A look back at 2009, and forward at 2010

January 5th, 2010

Last year I wrote, “This year, I’m going to quit trying to make everyone else happy and try to make myself happy.”  I think I did that.  It was a year of despair, acceptance, anger, and finally joy. But as part of my resolution in 2009, I took a look around me.  At my life, at my relationships, at how we live. I made some hard decisions, some of which were easier once we found out about my pregnancy.  Suffice it to say, that I am living my life more on my own terms.  I’m not exactly where I want to be, but I’m certainly closer.

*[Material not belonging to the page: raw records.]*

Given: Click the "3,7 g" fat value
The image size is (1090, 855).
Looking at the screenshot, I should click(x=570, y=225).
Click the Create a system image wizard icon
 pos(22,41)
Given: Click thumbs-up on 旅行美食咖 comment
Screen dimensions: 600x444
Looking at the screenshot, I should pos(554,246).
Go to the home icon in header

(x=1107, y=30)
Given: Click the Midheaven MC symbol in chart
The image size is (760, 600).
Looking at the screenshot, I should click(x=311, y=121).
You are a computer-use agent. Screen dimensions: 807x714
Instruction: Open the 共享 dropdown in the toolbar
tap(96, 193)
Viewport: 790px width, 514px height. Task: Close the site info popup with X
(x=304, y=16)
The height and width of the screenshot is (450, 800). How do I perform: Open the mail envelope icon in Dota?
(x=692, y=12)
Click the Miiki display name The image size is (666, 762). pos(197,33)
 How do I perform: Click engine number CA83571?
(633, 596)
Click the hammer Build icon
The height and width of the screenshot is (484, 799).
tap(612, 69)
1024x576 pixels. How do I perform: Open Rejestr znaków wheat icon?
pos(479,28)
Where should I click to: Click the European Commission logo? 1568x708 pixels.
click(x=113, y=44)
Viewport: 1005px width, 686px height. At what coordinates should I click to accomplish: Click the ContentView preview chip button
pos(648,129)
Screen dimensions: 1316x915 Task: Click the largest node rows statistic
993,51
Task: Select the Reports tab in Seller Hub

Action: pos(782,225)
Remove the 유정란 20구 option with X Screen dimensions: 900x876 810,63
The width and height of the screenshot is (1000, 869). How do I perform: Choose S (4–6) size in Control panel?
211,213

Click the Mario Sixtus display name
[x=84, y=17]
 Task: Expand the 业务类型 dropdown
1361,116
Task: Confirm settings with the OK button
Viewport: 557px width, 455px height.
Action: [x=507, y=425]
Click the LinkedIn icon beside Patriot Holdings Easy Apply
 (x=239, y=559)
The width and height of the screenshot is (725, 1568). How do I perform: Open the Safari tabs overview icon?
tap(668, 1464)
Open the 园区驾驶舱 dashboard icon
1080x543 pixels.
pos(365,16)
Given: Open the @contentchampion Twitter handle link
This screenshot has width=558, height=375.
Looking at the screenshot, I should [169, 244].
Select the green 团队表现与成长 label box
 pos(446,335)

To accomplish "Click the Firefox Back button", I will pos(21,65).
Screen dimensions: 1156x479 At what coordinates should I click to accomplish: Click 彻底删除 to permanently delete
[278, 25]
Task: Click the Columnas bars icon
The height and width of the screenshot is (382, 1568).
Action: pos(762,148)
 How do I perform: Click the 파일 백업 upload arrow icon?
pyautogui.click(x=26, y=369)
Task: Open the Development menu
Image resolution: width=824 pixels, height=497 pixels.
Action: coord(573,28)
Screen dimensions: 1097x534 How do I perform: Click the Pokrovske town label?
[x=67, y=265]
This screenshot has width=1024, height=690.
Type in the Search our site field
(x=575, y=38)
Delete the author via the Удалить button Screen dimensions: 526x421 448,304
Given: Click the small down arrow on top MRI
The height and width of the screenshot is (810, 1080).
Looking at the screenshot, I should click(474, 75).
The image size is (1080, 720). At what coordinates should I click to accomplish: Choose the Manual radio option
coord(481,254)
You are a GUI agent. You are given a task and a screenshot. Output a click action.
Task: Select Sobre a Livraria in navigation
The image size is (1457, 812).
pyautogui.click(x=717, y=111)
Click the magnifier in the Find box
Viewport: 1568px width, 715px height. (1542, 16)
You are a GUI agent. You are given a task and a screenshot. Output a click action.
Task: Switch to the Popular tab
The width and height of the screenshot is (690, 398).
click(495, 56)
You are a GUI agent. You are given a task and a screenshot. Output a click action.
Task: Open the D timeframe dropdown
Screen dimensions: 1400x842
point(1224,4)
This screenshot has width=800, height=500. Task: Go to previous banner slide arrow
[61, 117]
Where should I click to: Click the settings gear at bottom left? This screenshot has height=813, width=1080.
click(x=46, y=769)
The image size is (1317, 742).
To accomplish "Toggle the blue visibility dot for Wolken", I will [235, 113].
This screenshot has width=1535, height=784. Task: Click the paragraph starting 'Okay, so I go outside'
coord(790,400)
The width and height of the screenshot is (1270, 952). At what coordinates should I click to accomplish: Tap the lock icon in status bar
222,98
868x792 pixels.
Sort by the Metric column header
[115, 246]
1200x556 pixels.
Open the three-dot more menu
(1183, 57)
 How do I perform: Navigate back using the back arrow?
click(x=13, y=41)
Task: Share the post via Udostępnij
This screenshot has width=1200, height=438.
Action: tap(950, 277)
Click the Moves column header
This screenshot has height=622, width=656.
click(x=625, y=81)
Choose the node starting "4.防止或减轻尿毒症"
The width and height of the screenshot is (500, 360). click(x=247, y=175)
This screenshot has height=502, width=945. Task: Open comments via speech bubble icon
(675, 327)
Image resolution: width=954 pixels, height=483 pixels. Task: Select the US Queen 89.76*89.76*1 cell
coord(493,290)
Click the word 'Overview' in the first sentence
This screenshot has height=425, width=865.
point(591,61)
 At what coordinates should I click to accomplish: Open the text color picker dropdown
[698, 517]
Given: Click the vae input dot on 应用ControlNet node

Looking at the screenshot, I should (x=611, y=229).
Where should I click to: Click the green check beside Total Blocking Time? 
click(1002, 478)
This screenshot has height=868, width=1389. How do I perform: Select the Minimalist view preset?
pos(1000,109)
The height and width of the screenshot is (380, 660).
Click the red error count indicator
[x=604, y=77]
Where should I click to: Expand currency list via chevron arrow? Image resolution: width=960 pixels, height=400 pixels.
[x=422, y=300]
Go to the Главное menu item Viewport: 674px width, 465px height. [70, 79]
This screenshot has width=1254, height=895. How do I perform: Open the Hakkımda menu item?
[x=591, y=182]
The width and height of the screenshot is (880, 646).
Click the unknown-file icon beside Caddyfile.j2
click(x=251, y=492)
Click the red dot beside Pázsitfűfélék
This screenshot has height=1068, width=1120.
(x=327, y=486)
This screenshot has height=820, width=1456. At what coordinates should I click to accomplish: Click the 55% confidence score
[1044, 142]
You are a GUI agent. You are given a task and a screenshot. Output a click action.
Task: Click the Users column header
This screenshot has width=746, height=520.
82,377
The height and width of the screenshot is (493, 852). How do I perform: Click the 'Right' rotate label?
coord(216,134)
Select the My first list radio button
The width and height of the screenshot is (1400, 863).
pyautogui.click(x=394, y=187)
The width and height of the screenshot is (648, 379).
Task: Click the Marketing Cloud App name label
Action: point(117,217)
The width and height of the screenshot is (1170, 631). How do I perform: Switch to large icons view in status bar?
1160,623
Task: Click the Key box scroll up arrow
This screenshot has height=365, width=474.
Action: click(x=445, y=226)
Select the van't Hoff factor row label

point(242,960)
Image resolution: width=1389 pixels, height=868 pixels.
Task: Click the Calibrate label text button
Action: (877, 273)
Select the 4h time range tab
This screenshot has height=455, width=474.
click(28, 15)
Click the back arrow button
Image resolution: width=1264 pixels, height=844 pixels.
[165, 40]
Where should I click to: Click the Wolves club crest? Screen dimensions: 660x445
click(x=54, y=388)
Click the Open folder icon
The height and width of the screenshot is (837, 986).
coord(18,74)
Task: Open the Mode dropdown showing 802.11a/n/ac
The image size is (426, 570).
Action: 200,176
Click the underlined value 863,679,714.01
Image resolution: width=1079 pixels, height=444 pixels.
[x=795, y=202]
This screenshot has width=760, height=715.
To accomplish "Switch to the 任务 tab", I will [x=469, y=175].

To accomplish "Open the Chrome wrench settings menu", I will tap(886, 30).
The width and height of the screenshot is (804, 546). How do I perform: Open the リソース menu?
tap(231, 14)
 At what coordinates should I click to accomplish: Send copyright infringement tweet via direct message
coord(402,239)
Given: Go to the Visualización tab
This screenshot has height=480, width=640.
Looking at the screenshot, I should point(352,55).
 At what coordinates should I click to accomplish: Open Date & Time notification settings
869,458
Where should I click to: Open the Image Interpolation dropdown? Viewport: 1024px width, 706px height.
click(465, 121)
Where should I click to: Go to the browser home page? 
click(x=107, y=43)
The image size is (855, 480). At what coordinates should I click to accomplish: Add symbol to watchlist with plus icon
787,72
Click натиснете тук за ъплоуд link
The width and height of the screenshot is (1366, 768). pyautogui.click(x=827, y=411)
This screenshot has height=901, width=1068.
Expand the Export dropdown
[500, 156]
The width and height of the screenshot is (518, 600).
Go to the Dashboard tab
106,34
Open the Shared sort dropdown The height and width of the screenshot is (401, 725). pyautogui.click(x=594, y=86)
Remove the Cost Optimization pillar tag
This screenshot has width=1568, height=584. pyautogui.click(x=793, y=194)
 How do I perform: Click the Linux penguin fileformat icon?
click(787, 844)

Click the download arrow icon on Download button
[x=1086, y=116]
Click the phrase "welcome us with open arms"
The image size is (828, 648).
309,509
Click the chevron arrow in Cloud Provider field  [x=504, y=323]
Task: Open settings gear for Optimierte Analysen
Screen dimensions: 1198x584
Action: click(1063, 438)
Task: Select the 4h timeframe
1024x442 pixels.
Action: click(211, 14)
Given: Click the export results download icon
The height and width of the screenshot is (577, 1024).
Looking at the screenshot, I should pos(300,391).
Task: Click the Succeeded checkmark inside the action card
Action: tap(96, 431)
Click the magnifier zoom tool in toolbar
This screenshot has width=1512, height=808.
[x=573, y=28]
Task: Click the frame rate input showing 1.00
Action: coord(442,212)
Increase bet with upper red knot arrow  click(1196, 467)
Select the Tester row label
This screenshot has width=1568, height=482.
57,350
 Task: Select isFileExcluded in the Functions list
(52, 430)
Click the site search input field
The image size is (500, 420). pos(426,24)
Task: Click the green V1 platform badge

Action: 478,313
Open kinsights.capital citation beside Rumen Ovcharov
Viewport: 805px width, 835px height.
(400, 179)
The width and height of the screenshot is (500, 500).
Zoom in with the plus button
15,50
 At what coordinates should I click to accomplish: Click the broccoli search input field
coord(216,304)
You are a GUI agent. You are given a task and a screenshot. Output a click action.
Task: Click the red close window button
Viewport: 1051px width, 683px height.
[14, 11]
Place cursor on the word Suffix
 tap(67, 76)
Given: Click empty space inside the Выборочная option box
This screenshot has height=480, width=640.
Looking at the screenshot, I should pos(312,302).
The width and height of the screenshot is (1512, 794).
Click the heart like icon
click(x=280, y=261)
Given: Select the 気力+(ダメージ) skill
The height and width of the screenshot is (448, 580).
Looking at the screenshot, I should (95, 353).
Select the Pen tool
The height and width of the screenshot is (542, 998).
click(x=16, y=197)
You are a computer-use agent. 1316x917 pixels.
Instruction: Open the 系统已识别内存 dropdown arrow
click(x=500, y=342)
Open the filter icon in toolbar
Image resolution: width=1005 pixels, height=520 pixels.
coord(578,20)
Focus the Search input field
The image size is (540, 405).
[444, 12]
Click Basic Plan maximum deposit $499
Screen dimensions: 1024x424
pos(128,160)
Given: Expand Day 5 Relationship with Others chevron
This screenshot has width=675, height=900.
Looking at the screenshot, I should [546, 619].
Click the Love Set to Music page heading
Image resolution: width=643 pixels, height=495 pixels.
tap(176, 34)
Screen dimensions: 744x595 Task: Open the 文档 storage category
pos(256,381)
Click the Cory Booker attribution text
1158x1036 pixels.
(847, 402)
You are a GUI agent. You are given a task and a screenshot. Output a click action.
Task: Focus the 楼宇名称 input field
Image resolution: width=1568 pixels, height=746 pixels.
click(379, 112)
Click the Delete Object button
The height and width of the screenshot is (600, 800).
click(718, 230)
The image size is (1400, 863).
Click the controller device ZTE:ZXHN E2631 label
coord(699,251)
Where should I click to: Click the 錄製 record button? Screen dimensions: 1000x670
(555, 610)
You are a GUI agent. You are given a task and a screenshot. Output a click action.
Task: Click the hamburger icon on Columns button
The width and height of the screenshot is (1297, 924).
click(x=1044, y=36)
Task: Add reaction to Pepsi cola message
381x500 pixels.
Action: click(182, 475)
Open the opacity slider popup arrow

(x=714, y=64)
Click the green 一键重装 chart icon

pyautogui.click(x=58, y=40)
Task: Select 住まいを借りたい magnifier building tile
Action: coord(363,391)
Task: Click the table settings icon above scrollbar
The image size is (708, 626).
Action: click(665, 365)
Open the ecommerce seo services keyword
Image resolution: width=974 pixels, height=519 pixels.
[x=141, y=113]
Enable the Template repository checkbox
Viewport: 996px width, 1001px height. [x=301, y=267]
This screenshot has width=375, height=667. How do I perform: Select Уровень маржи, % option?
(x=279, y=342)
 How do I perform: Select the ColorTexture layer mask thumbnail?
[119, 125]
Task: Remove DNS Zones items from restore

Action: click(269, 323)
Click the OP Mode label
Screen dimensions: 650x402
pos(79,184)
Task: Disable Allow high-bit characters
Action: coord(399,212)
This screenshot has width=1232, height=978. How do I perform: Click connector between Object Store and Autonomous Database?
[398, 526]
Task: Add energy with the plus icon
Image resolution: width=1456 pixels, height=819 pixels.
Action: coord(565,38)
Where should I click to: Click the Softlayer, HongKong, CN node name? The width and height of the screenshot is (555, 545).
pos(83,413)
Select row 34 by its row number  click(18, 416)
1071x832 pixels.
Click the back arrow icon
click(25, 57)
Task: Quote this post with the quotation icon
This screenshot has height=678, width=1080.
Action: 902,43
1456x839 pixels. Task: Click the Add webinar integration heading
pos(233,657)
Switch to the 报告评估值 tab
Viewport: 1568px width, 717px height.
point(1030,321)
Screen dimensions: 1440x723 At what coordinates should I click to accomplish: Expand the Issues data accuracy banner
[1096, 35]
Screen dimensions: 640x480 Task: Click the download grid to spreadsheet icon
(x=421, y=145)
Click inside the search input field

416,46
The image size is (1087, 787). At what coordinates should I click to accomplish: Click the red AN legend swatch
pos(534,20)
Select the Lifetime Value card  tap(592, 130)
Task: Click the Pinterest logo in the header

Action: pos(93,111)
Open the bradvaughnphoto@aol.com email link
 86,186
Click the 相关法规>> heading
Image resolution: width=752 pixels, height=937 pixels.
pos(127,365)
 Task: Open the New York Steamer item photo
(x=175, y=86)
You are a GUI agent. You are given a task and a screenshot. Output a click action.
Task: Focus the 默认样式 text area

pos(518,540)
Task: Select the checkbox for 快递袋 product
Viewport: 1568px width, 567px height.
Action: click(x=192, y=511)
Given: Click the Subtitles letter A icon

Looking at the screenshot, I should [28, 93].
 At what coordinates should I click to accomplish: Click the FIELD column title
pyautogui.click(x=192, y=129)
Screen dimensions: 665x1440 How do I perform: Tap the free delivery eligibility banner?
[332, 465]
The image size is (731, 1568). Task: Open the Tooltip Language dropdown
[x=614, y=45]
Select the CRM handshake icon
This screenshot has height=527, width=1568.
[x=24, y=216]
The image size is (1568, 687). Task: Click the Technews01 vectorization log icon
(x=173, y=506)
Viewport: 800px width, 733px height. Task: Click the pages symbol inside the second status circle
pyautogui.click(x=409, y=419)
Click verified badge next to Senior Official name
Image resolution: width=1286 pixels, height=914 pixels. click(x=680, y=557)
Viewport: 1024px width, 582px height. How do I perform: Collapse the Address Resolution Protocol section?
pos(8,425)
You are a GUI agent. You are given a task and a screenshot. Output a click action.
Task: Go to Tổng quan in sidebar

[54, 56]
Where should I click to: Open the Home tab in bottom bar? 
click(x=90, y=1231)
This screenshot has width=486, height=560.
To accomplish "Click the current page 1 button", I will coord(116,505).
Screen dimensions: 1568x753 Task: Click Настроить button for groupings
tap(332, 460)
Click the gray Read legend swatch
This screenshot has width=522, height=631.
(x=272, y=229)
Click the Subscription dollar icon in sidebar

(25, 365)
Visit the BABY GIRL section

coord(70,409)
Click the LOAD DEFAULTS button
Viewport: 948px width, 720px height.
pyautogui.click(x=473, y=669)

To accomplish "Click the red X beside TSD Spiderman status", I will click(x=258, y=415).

For 2010, we’ll have many changes.  A baby! It’s still a shock. I think we’ll spend most of the first part of the year getting ready for her arrival, because we have a LOT to do. And the second part adjusting to having her in our lives.  It promises to be an interesting year.

Finding out I’m pregnant as also forced me to evaluate our lives again – take stock, weed the garden, etc.  I want Islay to be brought into a positive environment. I want us to have people around us we can count and depend on, and that she can depend on.

For myself, I’m going to stop feeling guilty for things I can’t control, try to give up a little of that control, but also change the things I can about my life.  I think all of that will make me a better mother for Islay in the long run.

I want less clutter in our lives, and I don’t necessarily mean less stuff.  For the physical stuff, we have started clearing out the house and selling items through amazon.  All the money we make is going towards our baby fund.  But most importantly, we are looking at the things in our house and our lives with a new eye, and clearing out things we don’t need anymore.   I feel very positive about it.